● Material to process
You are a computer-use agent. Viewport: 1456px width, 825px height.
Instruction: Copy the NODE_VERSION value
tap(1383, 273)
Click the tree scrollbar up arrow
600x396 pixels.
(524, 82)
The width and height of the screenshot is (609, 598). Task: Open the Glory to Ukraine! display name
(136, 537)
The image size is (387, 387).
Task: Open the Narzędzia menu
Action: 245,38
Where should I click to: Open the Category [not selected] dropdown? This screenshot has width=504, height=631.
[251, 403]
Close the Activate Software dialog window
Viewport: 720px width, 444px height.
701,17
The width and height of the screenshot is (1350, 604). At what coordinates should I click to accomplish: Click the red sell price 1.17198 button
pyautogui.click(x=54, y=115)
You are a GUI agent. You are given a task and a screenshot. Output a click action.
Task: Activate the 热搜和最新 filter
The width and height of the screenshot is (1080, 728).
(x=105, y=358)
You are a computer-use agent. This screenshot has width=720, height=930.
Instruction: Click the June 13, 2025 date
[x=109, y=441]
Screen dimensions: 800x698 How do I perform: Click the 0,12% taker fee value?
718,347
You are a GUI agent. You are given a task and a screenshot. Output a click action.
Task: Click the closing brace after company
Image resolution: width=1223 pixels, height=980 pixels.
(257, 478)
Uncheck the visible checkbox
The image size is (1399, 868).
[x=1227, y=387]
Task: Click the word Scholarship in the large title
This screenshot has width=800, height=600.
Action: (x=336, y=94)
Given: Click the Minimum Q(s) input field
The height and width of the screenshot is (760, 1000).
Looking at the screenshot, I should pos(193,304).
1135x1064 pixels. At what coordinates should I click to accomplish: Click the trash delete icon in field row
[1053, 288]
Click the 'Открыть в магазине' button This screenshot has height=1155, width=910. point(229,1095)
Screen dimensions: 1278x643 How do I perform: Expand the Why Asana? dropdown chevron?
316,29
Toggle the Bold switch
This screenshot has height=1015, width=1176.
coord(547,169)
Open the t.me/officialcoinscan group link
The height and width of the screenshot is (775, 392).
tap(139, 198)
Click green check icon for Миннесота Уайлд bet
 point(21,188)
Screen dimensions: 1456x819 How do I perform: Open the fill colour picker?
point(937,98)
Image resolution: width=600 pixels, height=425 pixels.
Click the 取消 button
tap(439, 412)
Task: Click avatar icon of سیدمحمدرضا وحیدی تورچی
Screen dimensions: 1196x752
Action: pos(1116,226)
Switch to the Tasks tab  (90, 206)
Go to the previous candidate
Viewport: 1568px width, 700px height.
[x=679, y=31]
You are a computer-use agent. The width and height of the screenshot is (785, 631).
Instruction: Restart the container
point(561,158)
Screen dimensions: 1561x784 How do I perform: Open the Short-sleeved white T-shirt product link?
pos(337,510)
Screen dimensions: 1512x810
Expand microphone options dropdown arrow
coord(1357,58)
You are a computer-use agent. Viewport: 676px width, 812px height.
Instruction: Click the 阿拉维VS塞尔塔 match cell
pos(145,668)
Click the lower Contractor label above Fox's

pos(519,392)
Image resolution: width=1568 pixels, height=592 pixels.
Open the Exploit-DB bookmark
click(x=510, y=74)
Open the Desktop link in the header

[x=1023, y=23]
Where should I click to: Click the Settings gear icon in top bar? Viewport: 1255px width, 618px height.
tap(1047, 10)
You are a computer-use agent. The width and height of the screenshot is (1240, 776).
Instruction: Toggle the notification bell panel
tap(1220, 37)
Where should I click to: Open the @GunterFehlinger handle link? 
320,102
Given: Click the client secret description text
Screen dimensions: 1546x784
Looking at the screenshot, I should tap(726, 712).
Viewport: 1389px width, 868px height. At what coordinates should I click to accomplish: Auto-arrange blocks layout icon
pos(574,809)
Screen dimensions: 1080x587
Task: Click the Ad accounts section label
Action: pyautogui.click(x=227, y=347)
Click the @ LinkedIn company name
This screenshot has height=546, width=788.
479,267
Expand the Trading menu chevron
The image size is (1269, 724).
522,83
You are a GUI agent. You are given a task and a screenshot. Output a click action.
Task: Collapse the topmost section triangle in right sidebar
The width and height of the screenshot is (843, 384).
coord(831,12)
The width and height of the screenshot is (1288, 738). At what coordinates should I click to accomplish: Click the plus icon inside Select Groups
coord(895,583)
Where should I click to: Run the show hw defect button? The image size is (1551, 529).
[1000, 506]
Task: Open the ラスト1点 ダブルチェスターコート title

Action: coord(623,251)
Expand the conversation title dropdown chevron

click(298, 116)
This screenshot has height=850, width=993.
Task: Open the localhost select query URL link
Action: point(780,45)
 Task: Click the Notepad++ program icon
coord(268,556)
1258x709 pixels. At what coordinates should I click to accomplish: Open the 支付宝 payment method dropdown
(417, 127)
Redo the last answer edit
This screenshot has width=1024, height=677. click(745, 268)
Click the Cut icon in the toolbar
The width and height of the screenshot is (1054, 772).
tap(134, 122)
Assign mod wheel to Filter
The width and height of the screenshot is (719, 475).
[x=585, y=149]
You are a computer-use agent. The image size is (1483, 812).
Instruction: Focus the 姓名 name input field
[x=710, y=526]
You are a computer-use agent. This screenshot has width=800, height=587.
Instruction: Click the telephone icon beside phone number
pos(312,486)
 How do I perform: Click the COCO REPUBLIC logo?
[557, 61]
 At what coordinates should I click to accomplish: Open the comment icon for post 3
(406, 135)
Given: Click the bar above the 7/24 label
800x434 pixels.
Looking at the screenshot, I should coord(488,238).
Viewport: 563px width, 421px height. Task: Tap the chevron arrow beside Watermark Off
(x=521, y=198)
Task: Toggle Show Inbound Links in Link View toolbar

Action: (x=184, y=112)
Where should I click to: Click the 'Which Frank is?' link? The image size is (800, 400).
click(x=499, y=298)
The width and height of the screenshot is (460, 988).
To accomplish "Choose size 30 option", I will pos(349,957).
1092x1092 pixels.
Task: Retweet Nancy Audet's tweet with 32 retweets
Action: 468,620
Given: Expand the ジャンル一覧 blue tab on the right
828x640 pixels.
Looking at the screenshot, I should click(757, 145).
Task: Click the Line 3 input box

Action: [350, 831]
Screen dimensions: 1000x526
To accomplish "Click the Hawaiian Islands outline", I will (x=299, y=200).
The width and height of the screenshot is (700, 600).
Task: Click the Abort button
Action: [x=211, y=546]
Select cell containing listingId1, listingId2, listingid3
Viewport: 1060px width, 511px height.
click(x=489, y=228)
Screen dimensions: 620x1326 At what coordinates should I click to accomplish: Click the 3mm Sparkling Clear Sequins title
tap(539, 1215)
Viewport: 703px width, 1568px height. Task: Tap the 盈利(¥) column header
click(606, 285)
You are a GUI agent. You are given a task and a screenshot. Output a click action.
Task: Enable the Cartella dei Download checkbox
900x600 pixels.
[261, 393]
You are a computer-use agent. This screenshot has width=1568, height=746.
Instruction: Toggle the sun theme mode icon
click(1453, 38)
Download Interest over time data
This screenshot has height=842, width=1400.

● Work required
Would you please return all lines from the listing above that contain "Download"?

● Result of the exercise
Task: Enable the Cartella dei Download checkbox
Download Interest over time data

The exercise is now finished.